WORK TASK: Scan the data for "will" and copy each matching line.

Saved data entries:
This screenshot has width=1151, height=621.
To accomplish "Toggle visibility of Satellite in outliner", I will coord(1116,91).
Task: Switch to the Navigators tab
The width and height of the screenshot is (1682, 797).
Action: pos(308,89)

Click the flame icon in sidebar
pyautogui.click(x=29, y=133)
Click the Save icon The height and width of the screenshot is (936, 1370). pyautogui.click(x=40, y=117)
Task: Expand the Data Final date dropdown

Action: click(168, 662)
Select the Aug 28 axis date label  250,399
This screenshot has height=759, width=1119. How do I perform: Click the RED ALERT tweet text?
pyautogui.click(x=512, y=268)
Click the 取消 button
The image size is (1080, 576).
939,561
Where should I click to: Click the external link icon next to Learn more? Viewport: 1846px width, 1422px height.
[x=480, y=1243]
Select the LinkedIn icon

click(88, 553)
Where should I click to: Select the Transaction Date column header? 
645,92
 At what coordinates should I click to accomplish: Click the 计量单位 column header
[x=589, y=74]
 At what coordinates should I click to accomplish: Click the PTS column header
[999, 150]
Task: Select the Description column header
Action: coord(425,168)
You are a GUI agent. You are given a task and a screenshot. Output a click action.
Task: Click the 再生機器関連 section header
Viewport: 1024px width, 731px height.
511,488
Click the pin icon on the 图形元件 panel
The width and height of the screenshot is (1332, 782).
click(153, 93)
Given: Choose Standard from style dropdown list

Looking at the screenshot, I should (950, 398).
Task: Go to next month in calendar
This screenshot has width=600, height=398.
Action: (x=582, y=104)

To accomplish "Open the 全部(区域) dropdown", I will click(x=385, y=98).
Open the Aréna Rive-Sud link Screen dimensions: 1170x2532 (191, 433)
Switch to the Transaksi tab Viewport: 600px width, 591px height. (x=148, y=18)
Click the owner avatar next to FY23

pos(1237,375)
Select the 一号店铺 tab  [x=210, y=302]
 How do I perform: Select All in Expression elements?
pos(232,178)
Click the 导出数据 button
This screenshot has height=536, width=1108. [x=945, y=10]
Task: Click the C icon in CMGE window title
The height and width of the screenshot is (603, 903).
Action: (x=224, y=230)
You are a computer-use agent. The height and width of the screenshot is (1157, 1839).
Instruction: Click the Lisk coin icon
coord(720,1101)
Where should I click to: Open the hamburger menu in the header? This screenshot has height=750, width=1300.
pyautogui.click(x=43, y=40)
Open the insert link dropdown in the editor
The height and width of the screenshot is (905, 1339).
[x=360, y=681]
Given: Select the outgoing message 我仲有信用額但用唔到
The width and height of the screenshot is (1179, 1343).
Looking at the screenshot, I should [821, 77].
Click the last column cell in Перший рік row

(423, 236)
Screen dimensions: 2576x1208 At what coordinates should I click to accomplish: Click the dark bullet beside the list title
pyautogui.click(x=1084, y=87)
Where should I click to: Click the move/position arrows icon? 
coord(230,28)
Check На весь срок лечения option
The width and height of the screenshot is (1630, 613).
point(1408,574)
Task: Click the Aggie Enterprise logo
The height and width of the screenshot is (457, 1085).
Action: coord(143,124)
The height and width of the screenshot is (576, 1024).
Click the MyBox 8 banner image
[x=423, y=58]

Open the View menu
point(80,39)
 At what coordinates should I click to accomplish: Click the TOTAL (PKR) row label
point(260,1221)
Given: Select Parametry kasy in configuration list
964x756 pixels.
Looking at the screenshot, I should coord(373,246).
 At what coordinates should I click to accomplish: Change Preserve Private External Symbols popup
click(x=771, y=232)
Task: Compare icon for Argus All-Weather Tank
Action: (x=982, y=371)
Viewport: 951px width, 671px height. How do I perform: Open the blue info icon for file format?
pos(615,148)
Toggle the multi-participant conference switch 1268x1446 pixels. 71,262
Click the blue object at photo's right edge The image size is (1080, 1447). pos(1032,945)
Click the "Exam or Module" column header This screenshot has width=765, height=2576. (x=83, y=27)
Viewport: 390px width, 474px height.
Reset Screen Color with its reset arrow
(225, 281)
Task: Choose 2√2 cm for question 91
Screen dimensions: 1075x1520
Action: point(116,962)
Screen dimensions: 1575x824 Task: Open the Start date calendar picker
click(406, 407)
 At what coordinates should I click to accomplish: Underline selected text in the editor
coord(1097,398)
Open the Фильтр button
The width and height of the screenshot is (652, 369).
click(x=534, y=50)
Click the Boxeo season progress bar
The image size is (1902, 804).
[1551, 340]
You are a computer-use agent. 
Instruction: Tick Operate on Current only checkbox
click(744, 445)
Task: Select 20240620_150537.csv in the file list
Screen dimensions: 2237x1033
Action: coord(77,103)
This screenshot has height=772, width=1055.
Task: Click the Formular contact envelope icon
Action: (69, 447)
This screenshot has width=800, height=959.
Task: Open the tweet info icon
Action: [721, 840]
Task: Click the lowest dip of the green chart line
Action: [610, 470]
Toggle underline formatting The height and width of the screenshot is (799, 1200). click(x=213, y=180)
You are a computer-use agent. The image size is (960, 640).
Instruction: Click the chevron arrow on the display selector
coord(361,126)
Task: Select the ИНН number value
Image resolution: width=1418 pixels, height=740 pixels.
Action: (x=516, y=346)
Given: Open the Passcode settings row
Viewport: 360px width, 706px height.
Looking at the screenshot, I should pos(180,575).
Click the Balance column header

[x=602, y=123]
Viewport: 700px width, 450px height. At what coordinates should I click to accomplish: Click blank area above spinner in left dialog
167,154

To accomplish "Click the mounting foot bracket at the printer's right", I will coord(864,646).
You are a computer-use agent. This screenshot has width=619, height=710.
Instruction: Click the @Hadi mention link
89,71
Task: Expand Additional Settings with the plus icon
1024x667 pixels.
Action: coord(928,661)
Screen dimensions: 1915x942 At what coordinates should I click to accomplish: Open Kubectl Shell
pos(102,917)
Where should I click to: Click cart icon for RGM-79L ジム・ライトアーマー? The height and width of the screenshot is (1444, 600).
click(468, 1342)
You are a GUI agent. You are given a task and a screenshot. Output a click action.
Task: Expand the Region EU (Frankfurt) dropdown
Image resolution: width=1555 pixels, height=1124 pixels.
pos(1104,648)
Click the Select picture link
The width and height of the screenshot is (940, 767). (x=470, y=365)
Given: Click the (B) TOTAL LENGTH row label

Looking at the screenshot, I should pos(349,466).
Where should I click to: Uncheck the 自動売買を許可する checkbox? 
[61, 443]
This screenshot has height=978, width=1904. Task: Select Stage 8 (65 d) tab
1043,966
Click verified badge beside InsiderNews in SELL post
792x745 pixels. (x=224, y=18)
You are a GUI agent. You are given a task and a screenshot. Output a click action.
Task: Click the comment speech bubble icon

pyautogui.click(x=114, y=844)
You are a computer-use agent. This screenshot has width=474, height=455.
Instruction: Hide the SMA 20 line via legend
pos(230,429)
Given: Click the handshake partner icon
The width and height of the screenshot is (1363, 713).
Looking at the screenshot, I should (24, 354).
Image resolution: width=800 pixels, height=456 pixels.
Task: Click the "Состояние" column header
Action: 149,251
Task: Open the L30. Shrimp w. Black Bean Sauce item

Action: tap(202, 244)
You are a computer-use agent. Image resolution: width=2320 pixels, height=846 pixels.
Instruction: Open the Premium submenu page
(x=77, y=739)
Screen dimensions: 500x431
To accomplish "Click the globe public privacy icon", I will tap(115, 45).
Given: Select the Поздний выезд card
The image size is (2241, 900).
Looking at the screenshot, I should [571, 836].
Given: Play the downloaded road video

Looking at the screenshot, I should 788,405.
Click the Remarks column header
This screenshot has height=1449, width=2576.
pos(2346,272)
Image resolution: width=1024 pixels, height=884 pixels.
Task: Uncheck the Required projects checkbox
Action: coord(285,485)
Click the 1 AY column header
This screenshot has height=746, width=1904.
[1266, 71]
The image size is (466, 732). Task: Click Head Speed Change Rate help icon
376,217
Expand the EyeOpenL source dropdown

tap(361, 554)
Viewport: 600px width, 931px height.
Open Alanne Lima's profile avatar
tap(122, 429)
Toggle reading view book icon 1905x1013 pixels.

FINISHED EXERCISE:
To accomplish "Toggle visibility of Satellite in outliner", I will coord(1116,91).
To accomplish "Open the 全部(区域) dropdown", I will click(x=385, y=98).
To accomplish "Click the mounting foot bracket at the printer's right", I will coord(864,646).
To accomplish "Click the globe public privacy icon", I will tap(115, 45).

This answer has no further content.